JSF reprend les différents entretiens que Patrick Buisson a donnés à la suite de la parution de son dernier livre, tout simplement parce qu’il mène une analyse parfaitement contre-révolutionnaire de la situation actuelle de la France et – au sens conforme à sa Tradition – de l’Occident. Ce sont des analyses particulièrement intéressantes pour notre école de pensée confrontée à la modernité ou postmodernité. (À suivre).
Dans son livre «La Fin d’un monde» (Éd. Albin Michel), Patrick Buisson décrit le processus d’autodestruction entrepris par la société française à partir des années 60. Relativisme moral et culturel, mort du patriarcat, avènement d’une société consumériste obsédée par le plaisir : l’historien n’augure rien de moins qu’un «changement de civilisation».
«C’était mieux avant», lance Patrick Buisson. Pour l’historien et politologue, la pandémie de Covid-19 est une nouvelle étape dans un processus de «décivilisation» entamé dans les années 60 en France. Le point de non-retour est-il atteint?

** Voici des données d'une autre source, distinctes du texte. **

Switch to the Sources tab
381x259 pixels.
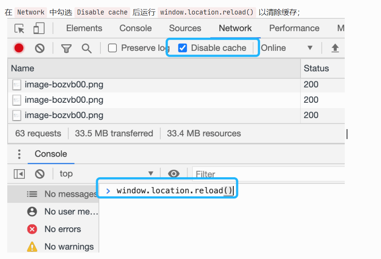pyautogui.click(x=185, y=28)
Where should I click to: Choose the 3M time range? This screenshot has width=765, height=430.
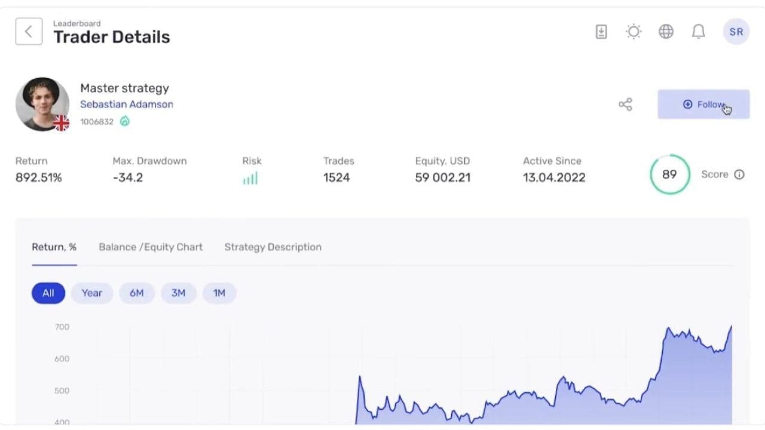(x=178, y=293)
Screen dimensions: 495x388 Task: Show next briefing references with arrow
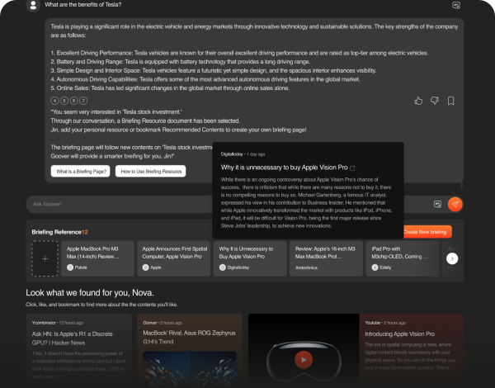pos(452,258)
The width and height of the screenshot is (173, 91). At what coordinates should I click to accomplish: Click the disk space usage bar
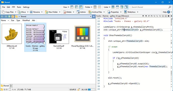92,89
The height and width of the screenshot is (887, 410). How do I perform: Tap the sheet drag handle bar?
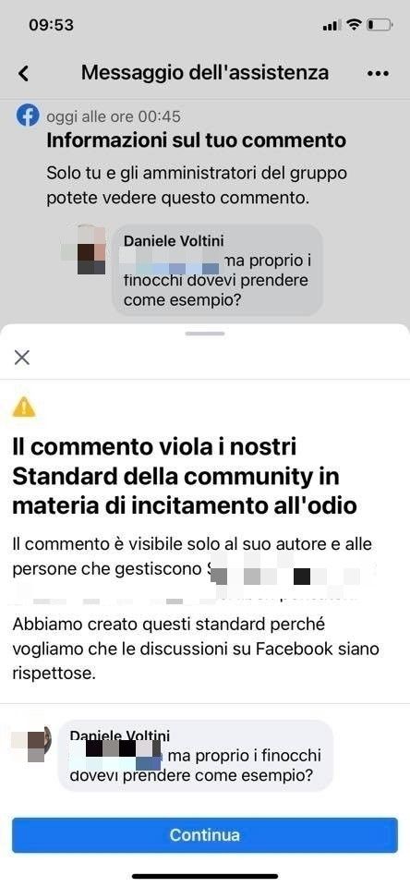[x=205, y=334]
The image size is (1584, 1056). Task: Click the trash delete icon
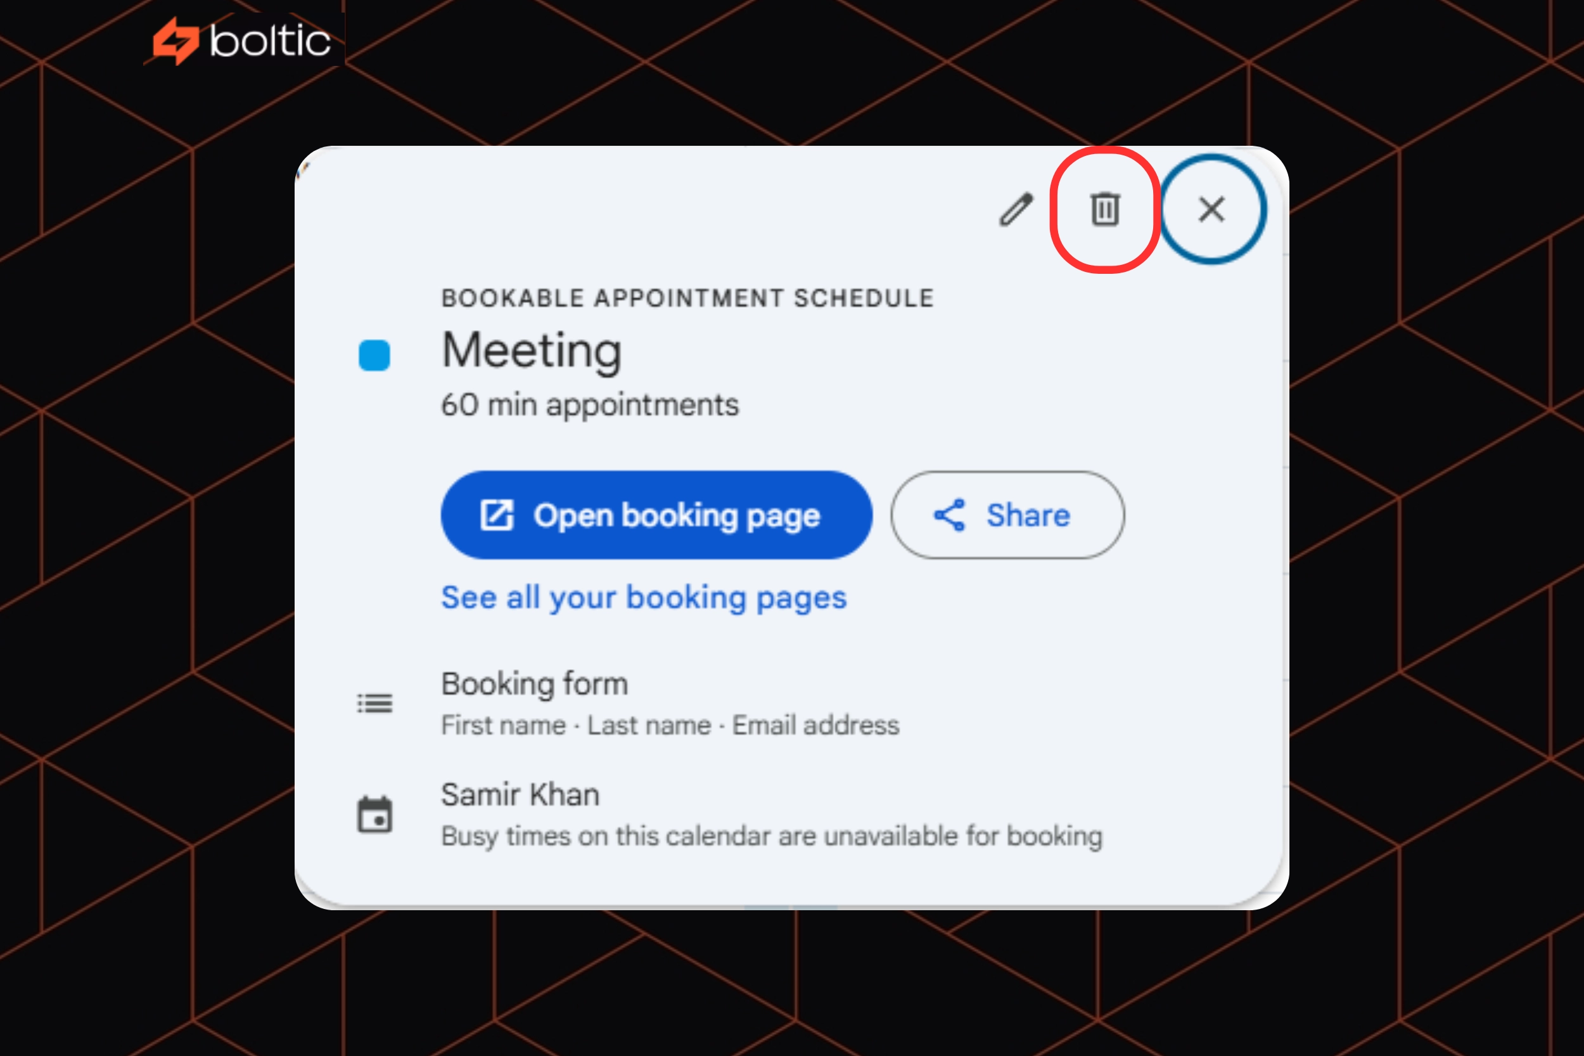point(1105,209)
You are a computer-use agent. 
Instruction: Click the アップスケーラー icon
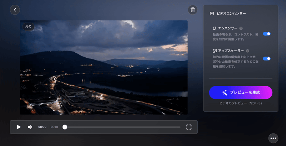tap(215, 51)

«Dans vingt ou trente ans, les historiens seront frappés par le sentiment de panique qui s’est emparé de la population» avec l’épidémie de Covid-19, lance Patrick Buisson devant les caméras de Sputnik. La raison de cette «panique» morale et existentielle? «La sortie du religieux» et «la perte du sacré»
Il évoque “l’empire du vide” dû à la disparition du catholicisme suite à Vatican II. L’Eglise eu tord d’abaisser son degré de sacralité…elle s’est banalisée. La fin du Concile a entraîné “le collapsus de la croyance chrétienne”, le recul de la croyance dans l’au-delà, dans la vie éternelle.
Alors que Mai 68 marque la mort symbolique du patriarcat, le concile Vatican II qui se clôt en 1965 est pour lui le coup de grâce d’un «sacré massacré»: l’Église catholique cesse d’incarner cette autorité verticale tournée vers Dieu pour «se rendre au monde» et tenter d’attraper en marche un humanisme édulcoré.
«La modernité s’est retrouvée confrontée à un événement régressif, un épisode quasi moyenâgeux auquel elle ne s’attendait pas. Tout le discours technoscientifique sur le progrès émancipateur a été pris à revers! On s’est retrouvé confronté à un événement face auquel il n’y avait plus de grand pourvoyeur de sens. Nous sommes dans l’empire du vide».
C’est justement notre rapport collectif à la mort qui a le plus évolué au cours des dernières décennies, veut croire Buisson. Alors que le sexe était «le grand tabou du XIXe siècle», il a été remplacé au XXe par celui de la mort, avance-t-il.
«Il n’y a plus d’eschatologie qui donne une signification à la mort: le mort n’a plus de sens si l’on ne croit plus dans l’au-delà chrétien. Étant privée de sens, on l’escamote; ce que le sociologue américain Gorer appelle la “pornographie de la mort”: c’est devenu obscène de mourir. Ce spectacle doit donc être dissimulé».
Ce qui est étonnant, surprenant, c’est de constater que ce sont des laïcs, athées ou catholiques, comme ONFRAY, de VILLIERS, ZEMMOUR, HOUELLEBECQ qui dressent ce désolant tableau d’une nation appelée à être remplacée si elle ne revient pas “aux murs porteurs de notre civilisation”, c’est-à-dire à la religion de nos pères. ■
C’est à l’historien royaliste, Philippe Ariès que nous devons la conception de la mort comme nouvelle pornographie.